NSF Report - Facial Expression Understanding
Title/Contents
Exec Summary
Overview
Psychology & Neuroanatomy
Computer Vision
Neural networks & Computation
Special Hardware
Basic Science
Sensing & Processing
Expression Models and Databases
Recommendations
Benefits
References

 

IV. REPORTS FROM THE PLANNING BREAKOUT GROUPS

IV-A. Breakout Group on Basic Science

Participants: J. Allman, J. T. Cacioppo, R. J. Davidson, P. Ekman, W. V. Friesen, C. E. Izard, M. Phillips

Basic Science for Understanding Facial Expression

Richard Davidson, John Allman, John Cacioppo, Paul Ekman, Wallace Friesen, Joseph C. Hager, and Mike Phillips

This group was given the assignment of specifying basic research needs in the emerging area of facial expression understanding. This report first presents a series of recommendations that specify the most critical basic research needs, the infrastructure that needs to be developed, and the data bases that need to be developed. This is followed by a discussion of next steps that can be taken now to reduce the time spent in facial measurement before a fully automated system for measuring facial movement is available.

Recommendations on Basic Research Needs

Perception of facial expression

Research should determine:

  • whether high levels of agreement among observers can be obtained about which emotion is displayed and/or the intensity of the emotion which is displayed, without presenting the full facial configurations (prototypes) which have been studied to date;
  • how blends of emotion are manifest;
  • the variables that influence an observers interpretation of a facial expression;
  • the mechanisms that underlie the perception of facial expressions of emotion;
  • the relationship between information from facial actions and other behaviors.
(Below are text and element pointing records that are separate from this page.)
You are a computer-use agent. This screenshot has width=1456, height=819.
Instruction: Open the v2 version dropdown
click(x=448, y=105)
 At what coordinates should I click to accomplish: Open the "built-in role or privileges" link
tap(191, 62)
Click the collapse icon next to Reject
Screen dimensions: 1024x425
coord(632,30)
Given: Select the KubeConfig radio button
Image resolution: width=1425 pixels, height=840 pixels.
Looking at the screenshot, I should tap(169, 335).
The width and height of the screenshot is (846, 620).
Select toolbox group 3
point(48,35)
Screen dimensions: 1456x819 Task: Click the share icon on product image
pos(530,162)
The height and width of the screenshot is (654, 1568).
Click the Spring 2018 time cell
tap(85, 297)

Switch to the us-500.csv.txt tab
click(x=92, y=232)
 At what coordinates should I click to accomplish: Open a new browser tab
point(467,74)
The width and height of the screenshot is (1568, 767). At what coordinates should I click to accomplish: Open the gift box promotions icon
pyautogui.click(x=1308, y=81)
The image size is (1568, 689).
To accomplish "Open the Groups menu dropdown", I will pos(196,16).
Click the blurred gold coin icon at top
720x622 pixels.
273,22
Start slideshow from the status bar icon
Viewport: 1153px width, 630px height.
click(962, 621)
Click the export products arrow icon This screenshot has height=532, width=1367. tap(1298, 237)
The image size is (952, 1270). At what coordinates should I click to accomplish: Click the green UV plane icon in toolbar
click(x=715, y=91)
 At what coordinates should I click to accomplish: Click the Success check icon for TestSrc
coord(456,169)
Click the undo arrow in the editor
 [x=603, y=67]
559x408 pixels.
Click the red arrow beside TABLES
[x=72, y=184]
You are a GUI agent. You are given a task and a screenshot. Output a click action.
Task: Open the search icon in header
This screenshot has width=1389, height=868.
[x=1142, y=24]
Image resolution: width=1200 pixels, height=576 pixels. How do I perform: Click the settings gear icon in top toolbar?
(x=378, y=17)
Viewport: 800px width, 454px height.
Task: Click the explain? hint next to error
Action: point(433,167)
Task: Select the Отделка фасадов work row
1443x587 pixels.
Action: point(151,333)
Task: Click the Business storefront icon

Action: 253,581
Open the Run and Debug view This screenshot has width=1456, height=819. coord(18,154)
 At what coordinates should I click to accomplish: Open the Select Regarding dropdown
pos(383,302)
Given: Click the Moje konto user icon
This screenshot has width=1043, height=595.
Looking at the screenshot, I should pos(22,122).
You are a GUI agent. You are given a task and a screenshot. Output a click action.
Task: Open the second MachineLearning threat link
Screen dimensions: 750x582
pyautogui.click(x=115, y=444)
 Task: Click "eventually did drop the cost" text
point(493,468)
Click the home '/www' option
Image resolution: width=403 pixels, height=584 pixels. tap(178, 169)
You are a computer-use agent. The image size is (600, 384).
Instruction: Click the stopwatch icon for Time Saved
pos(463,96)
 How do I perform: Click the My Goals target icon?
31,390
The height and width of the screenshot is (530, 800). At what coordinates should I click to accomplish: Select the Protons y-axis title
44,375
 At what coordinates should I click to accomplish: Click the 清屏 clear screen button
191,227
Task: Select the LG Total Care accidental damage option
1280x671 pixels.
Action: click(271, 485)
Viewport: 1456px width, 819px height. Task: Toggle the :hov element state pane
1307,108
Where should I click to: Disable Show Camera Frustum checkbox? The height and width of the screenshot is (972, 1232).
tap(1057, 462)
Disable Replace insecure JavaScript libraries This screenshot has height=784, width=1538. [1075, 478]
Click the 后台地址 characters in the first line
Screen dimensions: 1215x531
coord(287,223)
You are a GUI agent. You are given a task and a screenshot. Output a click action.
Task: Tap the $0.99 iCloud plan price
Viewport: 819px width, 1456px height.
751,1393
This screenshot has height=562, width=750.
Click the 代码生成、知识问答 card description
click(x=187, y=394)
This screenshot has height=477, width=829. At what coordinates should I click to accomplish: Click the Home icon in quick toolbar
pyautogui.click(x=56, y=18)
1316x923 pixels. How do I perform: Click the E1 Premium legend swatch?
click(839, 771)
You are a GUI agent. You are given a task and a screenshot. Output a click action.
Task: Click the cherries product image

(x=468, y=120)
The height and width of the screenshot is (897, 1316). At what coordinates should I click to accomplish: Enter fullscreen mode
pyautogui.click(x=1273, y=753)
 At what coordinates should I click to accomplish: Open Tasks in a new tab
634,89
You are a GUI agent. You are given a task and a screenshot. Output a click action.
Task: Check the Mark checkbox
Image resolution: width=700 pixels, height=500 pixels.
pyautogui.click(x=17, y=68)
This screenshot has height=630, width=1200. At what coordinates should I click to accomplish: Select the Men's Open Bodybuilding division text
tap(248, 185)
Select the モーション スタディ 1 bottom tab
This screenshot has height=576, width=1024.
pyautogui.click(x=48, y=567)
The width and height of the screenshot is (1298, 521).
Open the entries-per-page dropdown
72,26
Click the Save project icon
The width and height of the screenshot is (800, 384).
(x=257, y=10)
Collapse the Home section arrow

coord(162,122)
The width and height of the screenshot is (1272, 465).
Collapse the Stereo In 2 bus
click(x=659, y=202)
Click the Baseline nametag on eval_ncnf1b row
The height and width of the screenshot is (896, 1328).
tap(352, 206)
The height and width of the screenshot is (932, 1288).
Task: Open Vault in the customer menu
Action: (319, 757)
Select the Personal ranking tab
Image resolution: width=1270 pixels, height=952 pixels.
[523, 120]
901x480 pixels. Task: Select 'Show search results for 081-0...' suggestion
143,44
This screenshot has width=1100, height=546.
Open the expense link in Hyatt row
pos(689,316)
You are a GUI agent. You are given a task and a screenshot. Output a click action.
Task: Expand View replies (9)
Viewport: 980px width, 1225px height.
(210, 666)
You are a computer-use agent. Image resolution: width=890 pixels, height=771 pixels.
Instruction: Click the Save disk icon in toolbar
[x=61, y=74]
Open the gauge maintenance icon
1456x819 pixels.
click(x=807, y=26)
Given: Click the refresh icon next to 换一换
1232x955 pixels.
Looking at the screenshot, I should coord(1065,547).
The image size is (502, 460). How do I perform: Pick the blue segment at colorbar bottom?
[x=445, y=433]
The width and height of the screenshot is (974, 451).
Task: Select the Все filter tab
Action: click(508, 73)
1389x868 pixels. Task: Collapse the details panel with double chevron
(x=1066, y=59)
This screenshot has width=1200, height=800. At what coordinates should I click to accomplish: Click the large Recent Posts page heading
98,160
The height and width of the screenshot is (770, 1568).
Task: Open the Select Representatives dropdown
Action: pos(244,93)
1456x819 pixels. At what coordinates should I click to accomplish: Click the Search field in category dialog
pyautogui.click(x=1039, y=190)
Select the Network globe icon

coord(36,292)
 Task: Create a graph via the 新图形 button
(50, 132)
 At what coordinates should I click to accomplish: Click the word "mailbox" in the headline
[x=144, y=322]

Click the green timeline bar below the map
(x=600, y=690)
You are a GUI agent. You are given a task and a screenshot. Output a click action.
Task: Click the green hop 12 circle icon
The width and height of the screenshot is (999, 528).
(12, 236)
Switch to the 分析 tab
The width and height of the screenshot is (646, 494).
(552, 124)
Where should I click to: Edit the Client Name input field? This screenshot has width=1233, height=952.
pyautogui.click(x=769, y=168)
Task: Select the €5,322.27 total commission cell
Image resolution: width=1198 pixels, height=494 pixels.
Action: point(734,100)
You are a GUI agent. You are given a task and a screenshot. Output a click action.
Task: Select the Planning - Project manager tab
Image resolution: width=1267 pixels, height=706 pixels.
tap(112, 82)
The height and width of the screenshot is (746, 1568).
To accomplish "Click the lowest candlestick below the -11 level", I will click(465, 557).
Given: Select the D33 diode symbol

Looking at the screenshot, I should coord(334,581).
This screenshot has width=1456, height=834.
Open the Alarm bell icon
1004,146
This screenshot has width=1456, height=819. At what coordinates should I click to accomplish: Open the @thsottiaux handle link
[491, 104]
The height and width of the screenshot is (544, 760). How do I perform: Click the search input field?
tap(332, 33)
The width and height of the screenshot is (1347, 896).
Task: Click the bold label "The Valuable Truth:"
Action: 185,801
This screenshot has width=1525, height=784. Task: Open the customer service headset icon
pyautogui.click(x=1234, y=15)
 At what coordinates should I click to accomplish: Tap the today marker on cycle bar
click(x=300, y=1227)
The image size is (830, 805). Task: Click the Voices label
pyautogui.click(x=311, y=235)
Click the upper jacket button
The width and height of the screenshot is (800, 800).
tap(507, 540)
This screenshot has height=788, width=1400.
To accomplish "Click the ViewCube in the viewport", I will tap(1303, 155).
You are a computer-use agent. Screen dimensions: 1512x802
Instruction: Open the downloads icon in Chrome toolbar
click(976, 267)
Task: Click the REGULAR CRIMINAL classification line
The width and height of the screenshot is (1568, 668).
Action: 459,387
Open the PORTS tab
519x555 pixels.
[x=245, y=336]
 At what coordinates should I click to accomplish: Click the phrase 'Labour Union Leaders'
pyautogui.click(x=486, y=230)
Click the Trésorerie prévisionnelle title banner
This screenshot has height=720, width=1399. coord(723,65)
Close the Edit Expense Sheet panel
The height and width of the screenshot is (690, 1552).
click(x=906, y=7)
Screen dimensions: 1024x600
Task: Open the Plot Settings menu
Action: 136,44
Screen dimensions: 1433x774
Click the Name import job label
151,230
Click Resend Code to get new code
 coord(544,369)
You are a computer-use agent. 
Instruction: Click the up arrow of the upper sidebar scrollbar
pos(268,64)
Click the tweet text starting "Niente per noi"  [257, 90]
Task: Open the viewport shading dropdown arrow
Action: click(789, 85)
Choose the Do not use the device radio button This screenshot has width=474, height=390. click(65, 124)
Darwin's (1872) pioneering studies began a century-long debate about whether observers can accurately judge the emotion shown in a facial expression. This issue is related to the question of whether specific expressions actually do correspond to particular emotions. Over the decades, clearer conceptualization of these two problems stripped away confounding variables such as characteristics of the elicitors, blending of two or more expressions, additions of irrelevant actions of the face or body, poor photographic and procedural techniques, and language problems to reveal agreement among observers about the emotional meanings of a small number of expressions postulated to be prototypical for each of a number of emotions (Ekman, 1972; Izard, 1971). Today, studies by several researchers (reviewed by Ekman, 1989) show that such prototypes, including happy, sad, fear, anger, surprise, and disgust, are accurately judged across many cultures.

Some research studies have examined variables that affect the interpretation of facial expression. One line of studies indicates that females tend to be more accurate in judging expressions than males, but the difference is quite small (Hall, 1978). Some work has examined the influence of the context, including the eliciting circumstance and previously seen expressions, on judgments but there is disagreement about this issue and how to properly study it (Russell, 1991a, 1991b, 1991c; Russell & Fehr, 1987; Ekman & O'Sullivan, 1988; Ekman et al., 1991a, 1991b).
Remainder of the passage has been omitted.